To check the TLS version, the output will also reveal which TLS version is being used::
SSL-Session: Protocol : TLSv1.2 Cipher : 0000 Session-ID: Session-ID-ctx: Master-Key: Key-Arg : None PSK identity: None PSK identity hint: None SRP username: None Start Time: 1519733544 Timeout : 300 (sec) Verify return code: 0 (ok)
If you wish to use
curl instead, there are two tests that you can run once these options are saved in your development lab.
curl with the excluded ciphers
DES-CBC3-SHA and check that you cannot complete the operation.
curl -v --ftp-ssl -k ftp://user@domain:port --ciphers DES-CBC3-SHA
curl with the allowed TLS version and check that you are able to complete the operation.

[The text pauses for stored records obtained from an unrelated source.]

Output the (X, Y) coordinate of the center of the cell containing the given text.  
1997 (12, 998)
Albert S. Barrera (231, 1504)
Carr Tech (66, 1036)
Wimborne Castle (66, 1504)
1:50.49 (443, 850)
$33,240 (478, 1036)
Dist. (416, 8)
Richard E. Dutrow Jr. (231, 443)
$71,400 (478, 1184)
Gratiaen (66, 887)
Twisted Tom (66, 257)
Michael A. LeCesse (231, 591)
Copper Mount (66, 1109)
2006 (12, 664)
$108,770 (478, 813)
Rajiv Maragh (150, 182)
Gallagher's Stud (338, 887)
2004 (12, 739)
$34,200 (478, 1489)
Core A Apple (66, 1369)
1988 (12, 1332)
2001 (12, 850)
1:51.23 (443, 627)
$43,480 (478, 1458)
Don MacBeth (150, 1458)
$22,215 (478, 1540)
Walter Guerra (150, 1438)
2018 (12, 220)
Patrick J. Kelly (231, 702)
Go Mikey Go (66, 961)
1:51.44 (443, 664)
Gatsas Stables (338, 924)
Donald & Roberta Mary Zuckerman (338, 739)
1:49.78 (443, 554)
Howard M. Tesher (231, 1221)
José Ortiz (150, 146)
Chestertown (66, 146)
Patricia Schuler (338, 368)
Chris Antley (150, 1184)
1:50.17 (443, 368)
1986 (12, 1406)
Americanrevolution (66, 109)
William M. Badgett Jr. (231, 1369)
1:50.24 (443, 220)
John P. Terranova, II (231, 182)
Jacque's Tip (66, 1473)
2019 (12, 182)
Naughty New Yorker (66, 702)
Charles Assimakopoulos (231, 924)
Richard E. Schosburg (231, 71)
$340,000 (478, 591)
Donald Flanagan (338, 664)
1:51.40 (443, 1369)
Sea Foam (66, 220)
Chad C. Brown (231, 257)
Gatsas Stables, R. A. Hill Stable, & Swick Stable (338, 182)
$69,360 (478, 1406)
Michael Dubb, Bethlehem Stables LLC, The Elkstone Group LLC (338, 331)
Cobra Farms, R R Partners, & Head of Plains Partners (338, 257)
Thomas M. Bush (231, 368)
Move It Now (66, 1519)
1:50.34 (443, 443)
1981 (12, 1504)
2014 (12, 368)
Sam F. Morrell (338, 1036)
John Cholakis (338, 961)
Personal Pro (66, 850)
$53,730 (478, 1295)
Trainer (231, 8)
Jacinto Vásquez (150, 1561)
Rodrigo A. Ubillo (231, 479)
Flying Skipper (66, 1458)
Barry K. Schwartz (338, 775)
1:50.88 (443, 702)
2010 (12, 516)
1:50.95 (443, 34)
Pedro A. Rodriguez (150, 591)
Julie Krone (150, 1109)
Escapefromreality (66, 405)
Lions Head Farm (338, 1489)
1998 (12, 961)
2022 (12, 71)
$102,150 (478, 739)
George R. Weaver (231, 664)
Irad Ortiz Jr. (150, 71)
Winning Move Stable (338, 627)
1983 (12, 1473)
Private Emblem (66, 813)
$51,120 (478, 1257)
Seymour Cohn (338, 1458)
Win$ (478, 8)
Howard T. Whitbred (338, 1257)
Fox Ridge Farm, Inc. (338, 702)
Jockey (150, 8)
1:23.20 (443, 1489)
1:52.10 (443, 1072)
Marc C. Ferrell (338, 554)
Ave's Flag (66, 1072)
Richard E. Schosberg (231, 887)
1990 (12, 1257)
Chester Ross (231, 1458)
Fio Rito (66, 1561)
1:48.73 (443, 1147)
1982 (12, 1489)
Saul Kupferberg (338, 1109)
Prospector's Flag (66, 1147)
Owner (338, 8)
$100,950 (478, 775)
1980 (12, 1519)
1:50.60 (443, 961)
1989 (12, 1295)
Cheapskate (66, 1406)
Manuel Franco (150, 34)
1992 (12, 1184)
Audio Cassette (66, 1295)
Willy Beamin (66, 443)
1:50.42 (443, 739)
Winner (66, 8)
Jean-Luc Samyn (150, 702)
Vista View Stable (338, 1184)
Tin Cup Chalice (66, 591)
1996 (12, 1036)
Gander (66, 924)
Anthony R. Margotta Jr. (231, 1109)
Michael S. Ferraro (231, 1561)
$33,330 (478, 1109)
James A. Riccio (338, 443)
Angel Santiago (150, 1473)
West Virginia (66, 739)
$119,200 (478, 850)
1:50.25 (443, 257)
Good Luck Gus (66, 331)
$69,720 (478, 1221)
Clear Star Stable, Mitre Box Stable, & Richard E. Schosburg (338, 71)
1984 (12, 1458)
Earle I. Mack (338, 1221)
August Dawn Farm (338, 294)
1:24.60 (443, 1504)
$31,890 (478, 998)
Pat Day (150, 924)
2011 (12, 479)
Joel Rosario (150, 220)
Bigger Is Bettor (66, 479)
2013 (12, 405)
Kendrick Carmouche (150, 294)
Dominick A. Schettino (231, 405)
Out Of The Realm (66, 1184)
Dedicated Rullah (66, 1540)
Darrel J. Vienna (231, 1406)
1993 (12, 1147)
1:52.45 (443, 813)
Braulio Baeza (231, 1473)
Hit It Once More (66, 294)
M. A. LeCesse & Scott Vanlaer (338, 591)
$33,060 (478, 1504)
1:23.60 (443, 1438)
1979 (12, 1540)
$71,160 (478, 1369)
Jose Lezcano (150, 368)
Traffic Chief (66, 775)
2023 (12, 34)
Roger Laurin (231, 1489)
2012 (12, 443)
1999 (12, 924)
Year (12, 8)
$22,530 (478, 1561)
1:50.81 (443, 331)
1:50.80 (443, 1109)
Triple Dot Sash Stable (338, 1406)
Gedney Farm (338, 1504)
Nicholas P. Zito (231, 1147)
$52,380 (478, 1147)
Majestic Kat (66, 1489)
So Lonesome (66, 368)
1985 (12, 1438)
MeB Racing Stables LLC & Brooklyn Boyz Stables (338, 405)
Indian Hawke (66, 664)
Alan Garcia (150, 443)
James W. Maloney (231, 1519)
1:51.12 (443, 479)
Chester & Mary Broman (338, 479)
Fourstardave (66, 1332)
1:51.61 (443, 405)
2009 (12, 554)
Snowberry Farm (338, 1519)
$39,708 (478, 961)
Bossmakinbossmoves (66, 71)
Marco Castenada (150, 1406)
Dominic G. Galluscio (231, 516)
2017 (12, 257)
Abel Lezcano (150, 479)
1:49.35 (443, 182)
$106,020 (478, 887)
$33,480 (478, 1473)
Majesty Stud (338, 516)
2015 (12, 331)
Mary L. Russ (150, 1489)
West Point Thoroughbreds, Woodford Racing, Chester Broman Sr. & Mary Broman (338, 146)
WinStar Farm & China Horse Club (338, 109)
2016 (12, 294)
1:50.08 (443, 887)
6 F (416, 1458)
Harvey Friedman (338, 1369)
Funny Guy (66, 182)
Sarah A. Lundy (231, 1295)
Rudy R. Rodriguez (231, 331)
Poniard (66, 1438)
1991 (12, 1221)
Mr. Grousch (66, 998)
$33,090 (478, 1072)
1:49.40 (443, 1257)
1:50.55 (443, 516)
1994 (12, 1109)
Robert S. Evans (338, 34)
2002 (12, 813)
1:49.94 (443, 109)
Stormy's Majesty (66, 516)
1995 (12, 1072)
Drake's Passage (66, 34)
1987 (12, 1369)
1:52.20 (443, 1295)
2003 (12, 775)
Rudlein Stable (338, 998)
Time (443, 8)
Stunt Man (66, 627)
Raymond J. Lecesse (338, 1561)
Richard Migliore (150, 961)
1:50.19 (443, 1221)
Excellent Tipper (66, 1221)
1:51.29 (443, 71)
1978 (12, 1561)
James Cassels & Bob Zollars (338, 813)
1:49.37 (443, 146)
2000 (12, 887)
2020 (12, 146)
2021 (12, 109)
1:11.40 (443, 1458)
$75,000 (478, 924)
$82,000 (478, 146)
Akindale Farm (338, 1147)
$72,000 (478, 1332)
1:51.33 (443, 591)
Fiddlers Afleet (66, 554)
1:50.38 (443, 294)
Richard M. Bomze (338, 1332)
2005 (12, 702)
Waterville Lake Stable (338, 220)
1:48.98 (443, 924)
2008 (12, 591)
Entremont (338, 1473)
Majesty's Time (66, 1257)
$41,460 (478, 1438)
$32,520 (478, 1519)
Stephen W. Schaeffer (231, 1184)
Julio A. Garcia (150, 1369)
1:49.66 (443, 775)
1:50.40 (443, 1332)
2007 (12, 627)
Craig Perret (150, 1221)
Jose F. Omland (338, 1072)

curl -v --ftp-ssl -k ftp://user@domain:port --tlsv1.2
--tlsv1.0 should fail the operation.
SFTPPlus configurations can also be confirmed via the log. For this issue, it should be done more as a supplementary step rather than as a sole point of confirmation of your configuration changes.
From the client-shell::
| SFTPPlus (3.30.0) file transfer client shell | > connect | 20140 2018-02-04 10:23:03 uuid Process 0.0.0.0:0 Connecting resource "ftpse". | 10102 2018-02-04 10:23:03 uuid user localhost:10021 Location ftpse connected to the FTP server. | 10106 2018-02-04 10:23:03 uuid user localhost:10021 Connection to FTP/FTPS was authenticated for location ftpse. Protected using TLSv1.2 ECDHE-RSA-AES256-GCM-SHA384. Server certificate: (4) C=UK/O=ACME/CN=myserver.
From the server-side log::
| 10067 2018-02-04 10:23:03 Process Unknown 127.0.0.1:55555 Client initiating authentication as "user".Command protected using TLSv1.2 ECDHE-RSA-AES256-GCM-SHA384. Client certificate: (2) C=GB/O=ACME/CN=myclient
The logs above indicate that
TLSv1.2 was used alongside the list of ciphers
ECDHE-RSA-AES256-GCM-SHA384. Please note that just because TLSv1.2 is used, it does not indicate that other TLS versions are disabled.